Xu Yiliu, He Zhaoming, Wang Hao
Research Center of Fluid Machinery Engineering & Technology, Jiangsu University, Zhenjiang 212013, China.
Department of Mechanical Engineering, Texas Tech University, Lubbock, TX 79411, USA.
Sensors (Basel). 2025 May 22;25(11):3254. doi: 10.3390/s25113254.

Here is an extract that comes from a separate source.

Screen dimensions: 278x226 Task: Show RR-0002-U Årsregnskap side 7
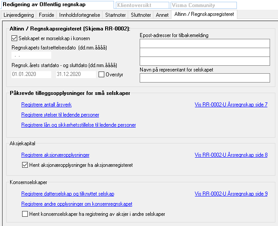[231, 105]
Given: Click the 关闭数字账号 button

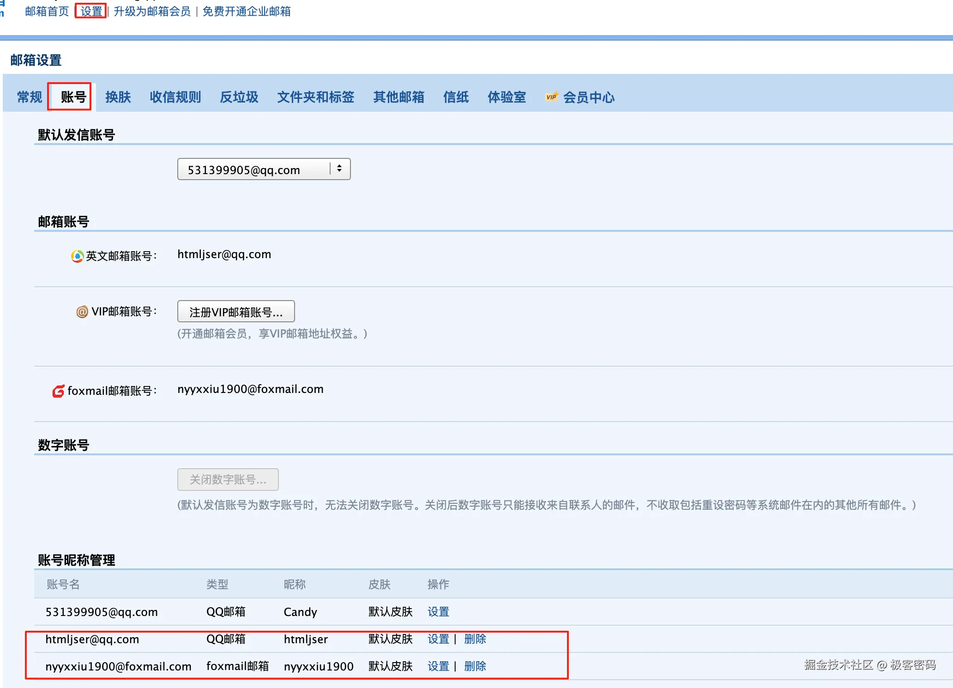Looking at the screenshot, I should click(228, 480).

Cuffless continuous blood pressure (BP) monitoring is essential for personal health management. However, its accuracy is challenged by the diversity and heterogeneity of physiological data sources. We propose a multi-source feature selection framework based on Markov blanket theory and the concept of causal invariance. We extracted 218 BP-related photoplethysmography (PPG) features from three heterogeneous datasets (differing in subject population, acquisition devices, and methods) and constructed a causal feature set using the Multi-Dataset Stable Feature Selection via Ensemble Markov Blanket (MDSFS-EMB) algorithm. BP estimation was then performed using four machine learning models. The MDSFS-EMB algorithm integrated PPFS and HITON-MB, enabling adaptability to different data scales and distribution scenarios. It employed Gaussian Copula Mutual Information, which was robust to outliers and capable of modeling nonlinear relationships. To validate the effectiveness of the selected feature set, we conducted experiments using an independent external validation dataset and explored the impact of data segmentation strategies on model prediction outcomes. The results demonstrated that the MDSFS-EMB algorithm has advantages in feature selection efficiency, prediction accuracy, and generalization capability. This study innovatively explores the causal relationships between PPG features and BP across multiple data sources, providing a clinically applicable approach for cuffless BP estimation.
无袖连续血压(BP)监测对于个人健康管理至关重要。然而,生理数据源的多样性和异质性对其准确性提出了挑战。我们提出了一种基于马尔可夫毯理论和因果不变性概念的多源特征选择框架。我们从三个异构数据集(在受试者群体、采集设备和方法上存在差异)中提取了218个与血压相关的光电容积脉搏波描记法(PPG)特征,并使用通过集成马尔可夫毯的多数据集稳定特征选择(MDSFS-EMB)算法构建了一个因果特征集。然后使用四种机器学习模型进行血压估计。MDSFS-EMB算法集成了PPFS和HITON-MB,能够适应不同的数据规模和分布场景。它采用了高斯Copula互信息,对异常值具有鲁棒性,并且能够对非线性关系进行建模。为了验证所选特征集的有效性,我们使用独立的外部验证数据集进行了实验,并探讨了数据分割策略对模型预测结果的影响。结果表明,MDSFS-EMB算法在特征选择效率、预测准确性和泛化能力方面具有优势。本研究创新性地探索了多个数据源中PPG特征与血压之间的因果关系,为无袖血压估计提供了一种临床适用的方法。